Tolvaptan is absorbed rapidly and works quickly, said Dr. Howlett. It typically increases sodium by 7 to 8 mmol, as compared with 3 to 4 mmol with fluid restriction alone or with urea. Fatigue and thirst are the principal side effects; fortunately, restrictions on fluid consumption can be relaxed. The patient’s sodium level should be measured after 8 hours, as response to the drug does vary and may influence further dosing. Once sodium has returned to at least 130 mmol/L and the patient’s symptoms have abated, usually within 5 days, the drug can be stopped and the patient monitored, the speakers agreed.

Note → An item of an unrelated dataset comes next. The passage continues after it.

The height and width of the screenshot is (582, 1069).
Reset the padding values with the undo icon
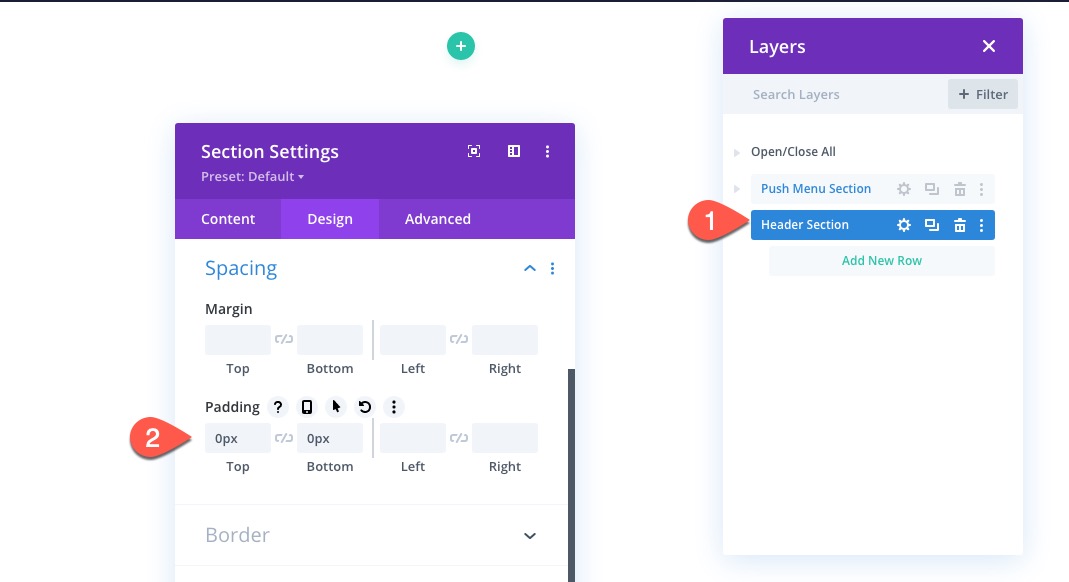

Acknowledging the relatively high cost of tolvaptan, Dr. Howlett added, “it’s really for the most part limited to in-hospital use and the approach I’ve taken is that I reserve it for cases that don’t respond to initial therapy.” In the EVEREST trial (JAMA 2007;297:1332-43), HF patients who received tolvaptan were discharged from hospital about two days earlier than those given placebo. The shorter length of stay may contribute to cost savings, he commented. “This is a drug that will enable you to be more aggressive and it will likely be easier to get the patient to a position where they can go home faster.”

Following Up

A patient who experienced an episode of acute HF should ideally visit a heart failure specialist or clinic shortly after hospital discharge to ensure that appropriate diuresis is continuing. “One reason is when they are in the hospital situation they are well diuresed and invariably they are discharged at a much lower dose of diuretics. If we don’t see them early they will be back in a very short time,” commented Dr. Moe. Education to reinforce self-care practices such as fluid restriction and weight monitoring should be provided to the patient and any caregivers.

Clinicians should keep in mind the possibility and risks of hyponatremia, Dr. McKelvie advised. “Hyponatremia... is one of those ‘sleeping giant’ types of situation. Heart failure patients [tend to] cruise along with lower sodium levels and we don’t do a lot about it. But we should think about the significance and the impact of hyponatremia on patients with heart failure and just rethink our approach to it.”